Records supplied>
Start of Block

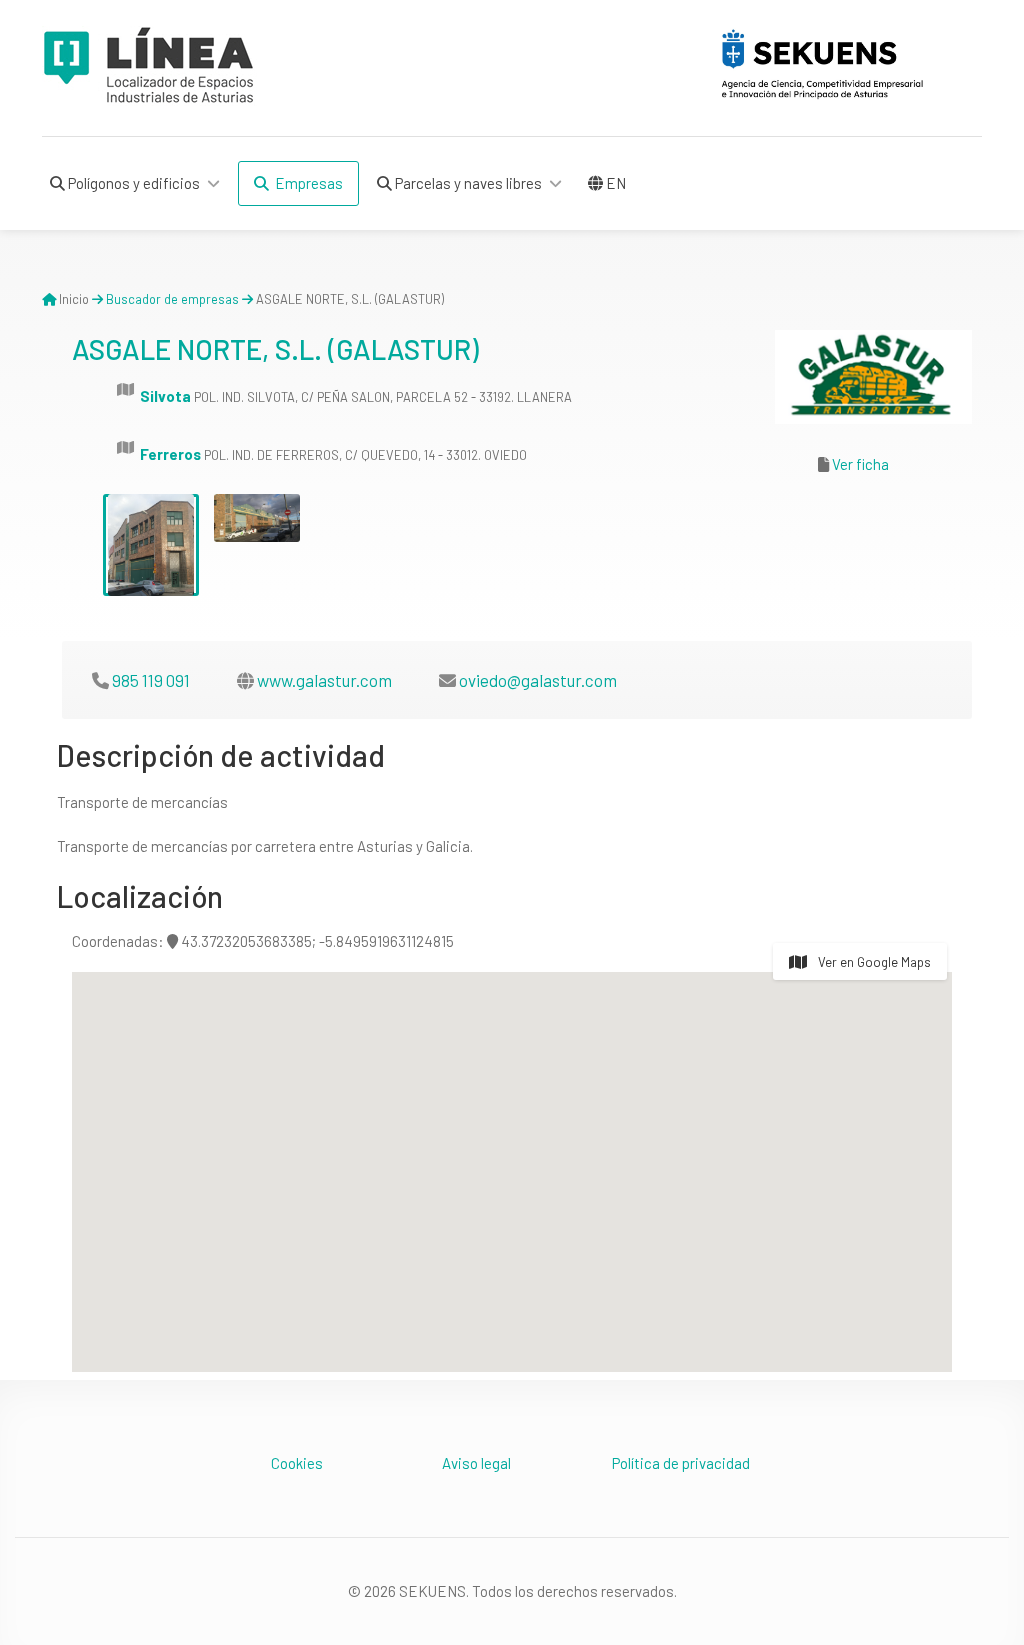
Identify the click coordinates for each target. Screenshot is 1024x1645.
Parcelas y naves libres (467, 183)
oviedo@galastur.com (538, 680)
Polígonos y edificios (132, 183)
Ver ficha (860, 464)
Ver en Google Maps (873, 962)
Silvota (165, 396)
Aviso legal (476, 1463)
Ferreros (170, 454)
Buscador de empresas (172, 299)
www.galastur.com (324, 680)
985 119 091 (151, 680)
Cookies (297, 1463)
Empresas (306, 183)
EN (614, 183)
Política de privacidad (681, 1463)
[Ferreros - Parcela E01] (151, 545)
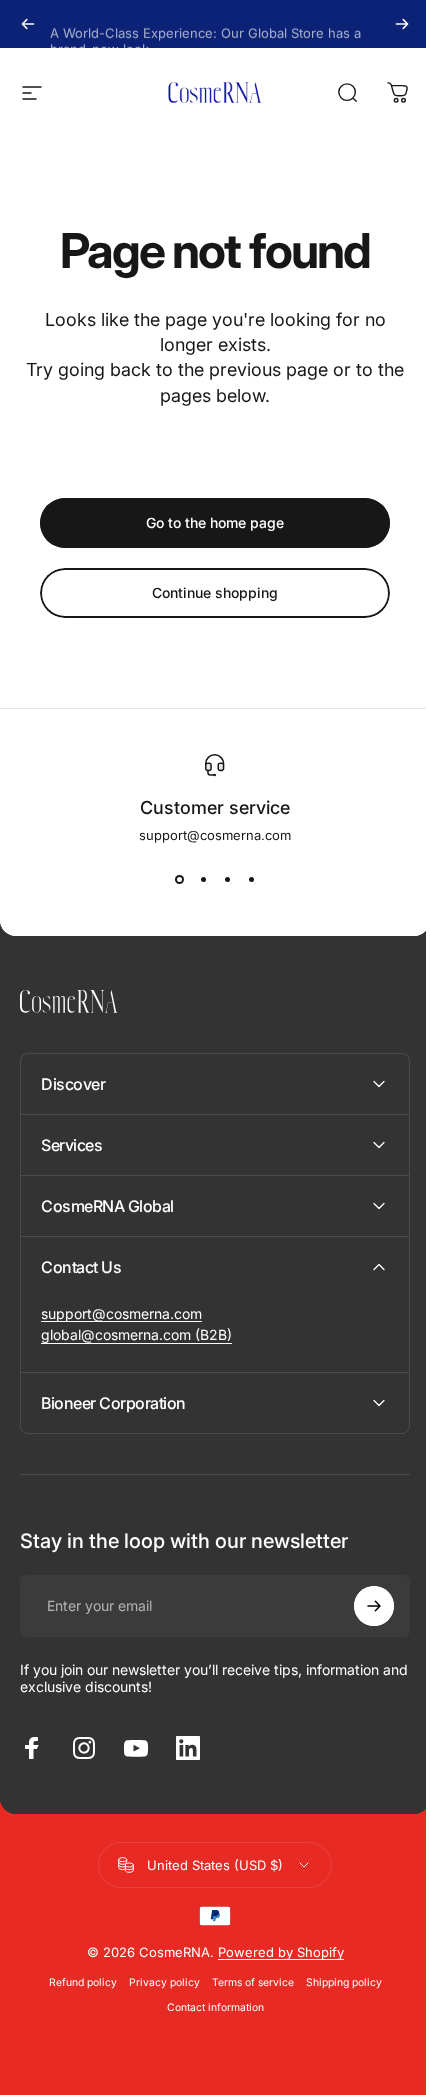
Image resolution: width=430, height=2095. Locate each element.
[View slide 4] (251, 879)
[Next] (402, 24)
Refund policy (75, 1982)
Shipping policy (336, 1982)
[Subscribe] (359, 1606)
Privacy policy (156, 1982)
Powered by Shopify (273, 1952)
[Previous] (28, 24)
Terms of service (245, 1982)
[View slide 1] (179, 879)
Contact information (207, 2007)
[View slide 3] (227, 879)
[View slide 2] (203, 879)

End of Block

Problem description> Nothing before the line holding "Shipping policy (336, 1982)" belongs in the answer. Repeat that line and the rest of the listing exactly.

Result>
Shipping policy (336, 1982)
[Subscribe] (359, 1606)
Privacy policy (156, 1982)
Powered by Shopify (273, 1952)
[Previous] (28, 24)
Terms of service (245, 1982)
[View slide 1] (179, 879)
Contact information (207, 2007)
[View slide 3] (227, 879)
[View slide 2] (203, 879)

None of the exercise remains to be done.